Publié en 2000, Anne Nivat dit souvent de « Chienne de guerre » qu’il est son livre préféré. Récompensé par le prix Albert Londres, ce premier livre, récit de ses séjours en Tchétchénie entre septembre 1999 et février 2000, rend compte de la guerre vue du côté tchétchène. Seule sa méthode de terrain, son intelligence et son abnégation permettent de restituer les contradictions, les complexités et le désespoir de la guerre, avec une curiosité qui tire tous les fils, une volonté sans faille de rencontrer tous les protagonistes, politiques, militaires et civils, de les questionner toujours finement et de les écouter, et de témoigner fidèlement des paroles entendues.
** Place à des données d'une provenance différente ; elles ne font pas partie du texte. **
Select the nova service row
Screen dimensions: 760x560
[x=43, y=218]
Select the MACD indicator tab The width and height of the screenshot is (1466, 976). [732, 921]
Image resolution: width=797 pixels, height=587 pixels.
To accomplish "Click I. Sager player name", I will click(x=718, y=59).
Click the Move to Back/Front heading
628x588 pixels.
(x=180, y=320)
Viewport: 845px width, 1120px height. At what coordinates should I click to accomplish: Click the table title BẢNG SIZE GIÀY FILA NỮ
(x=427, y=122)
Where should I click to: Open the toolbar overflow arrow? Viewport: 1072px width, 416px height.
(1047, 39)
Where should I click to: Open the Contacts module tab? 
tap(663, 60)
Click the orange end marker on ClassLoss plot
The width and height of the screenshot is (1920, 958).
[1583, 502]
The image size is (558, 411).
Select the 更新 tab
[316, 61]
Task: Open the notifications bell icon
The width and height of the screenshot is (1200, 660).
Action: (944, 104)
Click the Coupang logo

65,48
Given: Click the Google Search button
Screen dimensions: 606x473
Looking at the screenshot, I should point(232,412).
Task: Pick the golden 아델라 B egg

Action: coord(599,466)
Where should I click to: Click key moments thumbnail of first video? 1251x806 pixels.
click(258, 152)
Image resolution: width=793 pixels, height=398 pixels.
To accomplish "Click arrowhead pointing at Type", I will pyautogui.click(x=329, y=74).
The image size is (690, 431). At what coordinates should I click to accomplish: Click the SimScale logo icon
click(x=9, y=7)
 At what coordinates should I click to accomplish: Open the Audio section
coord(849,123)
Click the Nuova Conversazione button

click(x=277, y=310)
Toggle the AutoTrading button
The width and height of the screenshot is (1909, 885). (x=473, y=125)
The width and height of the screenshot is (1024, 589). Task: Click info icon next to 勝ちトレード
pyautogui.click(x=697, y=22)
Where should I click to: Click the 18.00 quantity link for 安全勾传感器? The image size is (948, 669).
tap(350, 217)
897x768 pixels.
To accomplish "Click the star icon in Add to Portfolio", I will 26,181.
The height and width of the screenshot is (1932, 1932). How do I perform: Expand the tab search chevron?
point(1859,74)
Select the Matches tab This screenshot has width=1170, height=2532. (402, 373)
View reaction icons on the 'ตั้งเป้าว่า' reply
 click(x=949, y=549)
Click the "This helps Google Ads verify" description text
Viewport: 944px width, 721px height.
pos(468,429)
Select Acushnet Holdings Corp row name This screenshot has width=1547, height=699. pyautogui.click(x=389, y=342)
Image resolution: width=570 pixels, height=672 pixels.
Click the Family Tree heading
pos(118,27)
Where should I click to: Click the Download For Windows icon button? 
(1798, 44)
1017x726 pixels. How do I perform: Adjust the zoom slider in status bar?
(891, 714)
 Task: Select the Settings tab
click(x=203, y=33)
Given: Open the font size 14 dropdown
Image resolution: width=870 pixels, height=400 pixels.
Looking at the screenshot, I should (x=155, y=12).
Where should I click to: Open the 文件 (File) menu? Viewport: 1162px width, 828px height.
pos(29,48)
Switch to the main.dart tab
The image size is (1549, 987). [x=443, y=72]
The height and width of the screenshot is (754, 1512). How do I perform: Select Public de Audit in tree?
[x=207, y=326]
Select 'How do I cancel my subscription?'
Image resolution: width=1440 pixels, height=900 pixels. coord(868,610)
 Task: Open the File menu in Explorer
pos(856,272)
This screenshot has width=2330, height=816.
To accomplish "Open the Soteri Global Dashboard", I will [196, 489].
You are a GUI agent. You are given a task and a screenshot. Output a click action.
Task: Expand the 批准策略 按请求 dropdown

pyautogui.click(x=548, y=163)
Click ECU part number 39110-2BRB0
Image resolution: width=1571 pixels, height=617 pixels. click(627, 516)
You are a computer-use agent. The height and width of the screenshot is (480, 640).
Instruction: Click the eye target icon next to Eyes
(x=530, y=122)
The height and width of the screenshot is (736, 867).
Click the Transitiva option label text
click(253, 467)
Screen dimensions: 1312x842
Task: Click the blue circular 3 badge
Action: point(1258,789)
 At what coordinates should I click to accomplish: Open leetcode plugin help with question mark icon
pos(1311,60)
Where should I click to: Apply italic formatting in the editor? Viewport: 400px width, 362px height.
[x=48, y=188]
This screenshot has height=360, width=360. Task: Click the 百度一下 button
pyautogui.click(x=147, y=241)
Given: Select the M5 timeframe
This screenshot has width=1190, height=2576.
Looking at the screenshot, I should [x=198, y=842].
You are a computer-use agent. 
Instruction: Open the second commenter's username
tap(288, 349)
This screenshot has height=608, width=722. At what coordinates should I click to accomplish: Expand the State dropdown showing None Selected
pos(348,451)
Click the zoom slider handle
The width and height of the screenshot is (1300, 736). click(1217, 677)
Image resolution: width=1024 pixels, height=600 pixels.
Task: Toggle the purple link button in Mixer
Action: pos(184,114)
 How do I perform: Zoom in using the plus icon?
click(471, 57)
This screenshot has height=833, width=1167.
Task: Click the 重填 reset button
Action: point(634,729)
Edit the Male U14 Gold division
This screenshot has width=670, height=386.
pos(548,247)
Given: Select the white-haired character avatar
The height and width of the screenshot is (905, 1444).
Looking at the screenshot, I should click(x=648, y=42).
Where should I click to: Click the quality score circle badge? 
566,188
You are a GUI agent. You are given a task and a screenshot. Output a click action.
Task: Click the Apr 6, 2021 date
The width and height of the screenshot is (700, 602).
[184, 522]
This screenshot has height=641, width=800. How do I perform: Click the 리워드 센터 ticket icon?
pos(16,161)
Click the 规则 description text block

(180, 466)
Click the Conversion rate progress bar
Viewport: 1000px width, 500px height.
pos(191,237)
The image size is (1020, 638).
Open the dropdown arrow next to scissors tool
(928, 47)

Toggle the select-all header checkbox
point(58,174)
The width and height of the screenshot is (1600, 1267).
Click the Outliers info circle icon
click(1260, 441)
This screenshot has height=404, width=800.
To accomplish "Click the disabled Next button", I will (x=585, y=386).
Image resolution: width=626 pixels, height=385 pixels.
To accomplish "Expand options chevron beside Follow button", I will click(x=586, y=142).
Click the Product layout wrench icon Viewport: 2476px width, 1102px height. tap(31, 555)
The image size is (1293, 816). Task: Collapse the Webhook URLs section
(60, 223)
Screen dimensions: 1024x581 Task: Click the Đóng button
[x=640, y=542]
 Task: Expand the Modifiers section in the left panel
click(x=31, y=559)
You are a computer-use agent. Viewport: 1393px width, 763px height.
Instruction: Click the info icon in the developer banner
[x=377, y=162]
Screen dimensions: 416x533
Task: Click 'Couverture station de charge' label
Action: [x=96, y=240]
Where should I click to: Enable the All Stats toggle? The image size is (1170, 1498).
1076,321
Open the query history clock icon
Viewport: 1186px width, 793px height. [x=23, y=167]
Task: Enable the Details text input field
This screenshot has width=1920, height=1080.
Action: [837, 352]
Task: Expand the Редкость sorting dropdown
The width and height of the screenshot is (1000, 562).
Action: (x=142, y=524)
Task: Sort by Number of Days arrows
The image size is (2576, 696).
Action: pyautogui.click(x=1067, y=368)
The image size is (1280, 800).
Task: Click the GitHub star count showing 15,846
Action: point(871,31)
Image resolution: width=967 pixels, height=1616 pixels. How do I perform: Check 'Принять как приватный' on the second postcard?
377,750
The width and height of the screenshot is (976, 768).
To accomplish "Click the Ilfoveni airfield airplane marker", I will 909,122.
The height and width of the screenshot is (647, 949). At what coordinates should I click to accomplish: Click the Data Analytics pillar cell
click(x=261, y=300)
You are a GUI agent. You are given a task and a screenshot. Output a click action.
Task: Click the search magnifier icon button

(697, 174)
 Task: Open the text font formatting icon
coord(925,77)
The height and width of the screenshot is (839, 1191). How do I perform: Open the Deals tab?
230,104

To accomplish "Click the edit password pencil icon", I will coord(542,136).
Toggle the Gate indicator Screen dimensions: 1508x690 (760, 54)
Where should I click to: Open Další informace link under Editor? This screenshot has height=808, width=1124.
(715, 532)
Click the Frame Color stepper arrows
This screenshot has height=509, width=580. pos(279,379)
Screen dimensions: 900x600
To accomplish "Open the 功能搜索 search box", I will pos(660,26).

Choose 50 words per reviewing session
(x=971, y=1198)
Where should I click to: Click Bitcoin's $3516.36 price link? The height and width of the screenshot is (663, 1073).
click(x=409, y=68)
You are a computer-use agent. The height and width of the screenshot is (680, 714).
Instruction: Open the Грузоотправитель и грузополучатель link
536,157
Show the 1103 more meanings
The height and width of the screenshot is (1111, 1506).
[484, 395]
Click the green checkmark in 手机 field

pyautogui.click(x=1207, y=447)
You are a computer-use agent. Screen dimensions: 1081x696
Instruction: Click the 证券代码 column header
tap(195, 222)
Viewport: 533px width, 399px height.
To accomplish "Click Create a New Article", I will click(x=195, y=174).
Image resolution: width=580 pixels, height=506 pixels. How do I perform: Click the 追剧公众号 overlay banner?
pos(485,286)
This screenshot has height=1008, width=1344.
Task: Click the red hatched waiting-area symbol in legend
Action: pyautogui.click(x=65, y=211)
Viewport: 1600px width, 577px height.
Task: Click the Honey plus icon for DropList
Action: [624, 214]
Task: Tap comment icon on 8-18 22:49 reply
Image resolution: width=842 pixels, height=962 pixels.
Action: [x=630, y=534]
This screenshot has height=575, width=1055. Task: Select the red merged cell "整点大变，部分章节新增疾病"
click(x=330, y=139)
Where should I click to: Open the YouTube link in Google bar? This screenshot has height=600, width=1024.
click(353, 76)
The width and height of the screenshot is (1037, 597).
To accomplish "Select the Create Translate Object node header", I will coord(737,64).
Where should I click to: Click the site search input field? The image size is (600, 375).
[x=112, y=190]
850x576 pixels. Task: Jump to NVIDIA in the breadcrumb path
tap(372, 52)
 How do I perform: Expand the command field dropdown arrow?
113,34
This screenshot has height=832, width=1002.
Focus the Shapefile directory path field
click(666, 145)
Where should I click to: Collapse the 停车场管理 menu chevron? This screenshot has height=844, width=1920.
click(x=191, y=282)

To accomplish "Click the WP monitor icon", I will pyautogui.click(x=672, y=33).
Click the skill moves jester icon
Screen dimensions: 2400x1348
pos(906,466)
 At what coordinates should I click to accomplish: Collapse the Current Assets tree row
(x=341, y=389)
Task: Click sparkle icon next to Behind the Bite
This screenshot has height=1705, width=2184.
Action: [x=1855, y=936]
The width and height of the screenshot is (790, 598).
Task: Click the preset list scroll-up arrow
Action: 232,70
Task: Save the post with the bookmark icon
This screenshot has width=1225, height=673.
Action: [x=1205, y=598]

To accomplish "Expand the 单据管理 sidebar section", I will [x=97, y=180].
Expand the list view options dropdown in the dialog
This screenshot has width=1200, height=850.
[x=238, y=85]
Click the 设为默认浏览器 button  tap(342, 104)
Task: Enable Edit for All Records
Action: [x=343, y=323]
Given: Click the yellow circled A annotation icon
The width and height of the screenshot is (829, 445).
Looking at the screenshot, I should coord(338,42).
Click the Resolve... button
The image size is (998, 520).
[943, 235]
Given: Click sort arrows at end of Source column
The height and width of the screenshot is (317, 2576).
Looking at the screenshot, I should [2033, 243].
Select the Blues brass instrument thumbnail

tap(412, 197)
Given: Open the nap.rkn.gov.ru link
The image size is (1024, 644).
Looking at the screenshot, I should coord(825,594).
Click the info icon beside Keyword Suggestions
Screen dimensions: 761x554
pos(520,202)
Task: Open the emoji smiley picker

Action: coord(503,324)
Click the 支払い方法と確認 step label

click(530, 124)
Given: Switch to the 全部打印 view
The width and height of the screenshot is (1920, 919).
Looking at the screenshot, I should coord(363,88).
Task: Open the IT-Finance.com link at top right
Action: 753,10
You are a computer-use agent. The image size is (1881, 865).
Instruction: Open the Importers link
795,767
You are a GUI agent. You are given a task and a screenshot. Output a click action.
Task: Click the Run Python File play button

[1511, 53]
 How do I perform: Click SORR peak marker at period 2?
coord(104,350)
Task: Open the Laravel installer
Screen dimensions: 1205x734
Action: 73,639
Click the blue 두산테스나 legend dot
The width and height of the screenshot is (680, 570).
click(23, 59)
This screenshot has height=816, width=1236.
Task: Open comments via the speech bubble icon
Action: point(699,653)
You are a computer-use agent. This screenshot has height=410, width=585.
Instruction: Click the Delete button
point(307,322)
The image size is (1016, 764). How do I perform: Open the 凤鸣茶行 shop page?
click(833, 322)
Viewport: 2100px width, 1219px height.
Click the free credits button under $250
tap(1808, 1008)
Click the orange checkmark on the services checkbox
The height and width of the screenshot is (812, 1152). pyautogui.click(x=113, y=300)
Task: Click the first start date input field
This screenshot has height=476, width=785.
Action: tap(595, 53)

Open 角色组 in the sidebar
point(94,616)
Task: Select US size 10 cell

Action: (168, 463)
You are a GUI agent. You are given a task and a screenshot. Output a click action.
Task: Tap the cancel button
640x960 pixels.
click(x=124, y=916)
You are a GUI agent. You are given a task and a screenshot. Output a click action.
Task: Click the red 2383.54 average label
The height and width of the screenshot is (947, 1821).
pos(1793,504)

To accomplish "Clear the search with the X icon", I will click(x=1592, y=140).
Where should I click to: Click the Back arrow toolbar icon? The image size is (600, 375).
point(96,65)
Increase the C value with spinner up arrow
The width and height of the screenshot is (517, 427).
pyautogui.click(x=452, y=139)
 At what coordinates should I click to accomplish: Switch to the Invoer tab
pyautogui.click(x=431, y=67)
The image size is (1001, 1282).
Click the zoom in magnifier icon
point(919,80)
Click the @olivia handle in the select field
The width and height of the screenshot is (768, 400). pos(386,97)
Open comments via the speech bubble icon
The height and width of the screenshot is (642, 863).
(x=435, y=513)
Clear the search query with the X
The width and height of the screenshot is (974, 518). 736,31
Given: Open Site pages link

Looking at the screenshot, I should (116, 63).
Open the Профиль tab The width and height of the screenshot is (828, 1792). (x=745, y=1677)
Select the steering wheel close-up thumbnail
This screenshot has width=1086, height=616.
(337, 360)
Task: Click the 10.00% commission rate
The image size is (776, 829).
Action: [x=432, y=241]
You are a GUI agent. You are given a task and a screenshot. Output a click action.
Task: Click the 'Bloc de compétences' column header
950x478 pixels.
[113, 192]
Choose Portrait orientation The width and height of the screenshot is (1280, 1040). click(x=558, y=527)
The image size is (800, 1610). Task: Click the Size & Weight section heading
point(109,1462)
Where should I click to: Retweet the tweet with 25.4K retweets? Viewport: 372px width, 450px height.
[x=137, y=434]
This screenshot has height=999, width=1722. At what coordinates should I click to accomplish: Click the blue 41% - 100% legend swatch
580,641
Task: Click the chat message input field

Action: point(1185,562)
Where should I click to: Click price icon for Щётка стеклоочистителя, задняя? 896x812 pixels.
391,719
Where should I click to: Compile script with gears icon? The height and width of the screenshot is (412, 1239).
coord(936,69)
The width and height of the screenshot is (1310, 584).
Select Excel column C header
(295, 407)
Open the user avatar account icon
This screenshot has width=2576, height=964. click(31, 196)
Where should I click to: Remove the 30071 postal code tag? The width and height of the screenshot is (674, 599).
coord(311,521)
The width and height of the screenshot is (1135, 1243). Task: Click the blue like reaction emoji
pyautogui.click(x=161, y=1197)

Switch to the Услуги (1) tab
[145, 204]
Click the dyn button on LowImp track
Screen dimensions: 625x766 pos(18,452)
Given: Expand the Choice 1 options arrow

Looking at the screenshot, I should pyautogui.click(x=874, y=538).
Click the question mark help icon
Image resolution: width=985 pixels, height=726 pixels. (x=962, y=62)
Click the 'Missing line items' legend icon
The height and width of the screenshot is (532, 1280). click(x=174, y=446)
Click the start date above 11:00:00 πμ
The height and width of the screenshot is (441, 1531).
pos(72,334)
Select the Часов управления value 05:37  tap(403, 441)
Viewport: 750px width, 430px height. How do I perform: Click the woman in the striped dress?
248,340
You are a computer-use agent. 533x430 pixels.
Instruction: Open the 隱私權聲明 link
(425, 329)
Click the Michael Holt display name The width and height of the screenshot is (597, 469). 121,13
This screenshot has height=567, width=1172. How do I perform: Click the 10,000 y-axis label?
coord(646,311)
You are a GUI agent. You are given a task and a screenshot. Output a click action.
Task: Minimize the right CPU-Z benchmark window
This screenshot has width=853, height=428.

Au fil de ses allers-retours entre Ingouchie et Tchétchénie, Anne Nivat témoigne ainsi des bombardements intenses, des massacres de civils par des russes qui pilonnent au hasard, de l’inaction des Russes envers les Wahhabites, de la condition de ces jeunes soldats russes qui s’ennuient à mourir, des bavures commises, de la superposition des pouvoirs officiels et des pouvoirs des clans.
Elle apporte déjà son témoignage unique sur la condition des femmes, sur la vie qui continue pour elles, vaille que vaille, sous le pilonnage russe, sur les dissensions politiques dans les familles tchétchènes, et les avis séparés des hommes et des femmes dans deux pièces différentes de la même maison.
Il y a les conditions de son travail qui sont celles des civils qu’elle côtoie, les passages de frontières interminables, imprévisibles, les marches dans la nuit, les bombardements, pour rendre compte du désastre de la guerre, des familles anéanties, de l’état terrifiant des blessés et des hôpitaux de fortune, de toutes les souffrances que la guerre engendre.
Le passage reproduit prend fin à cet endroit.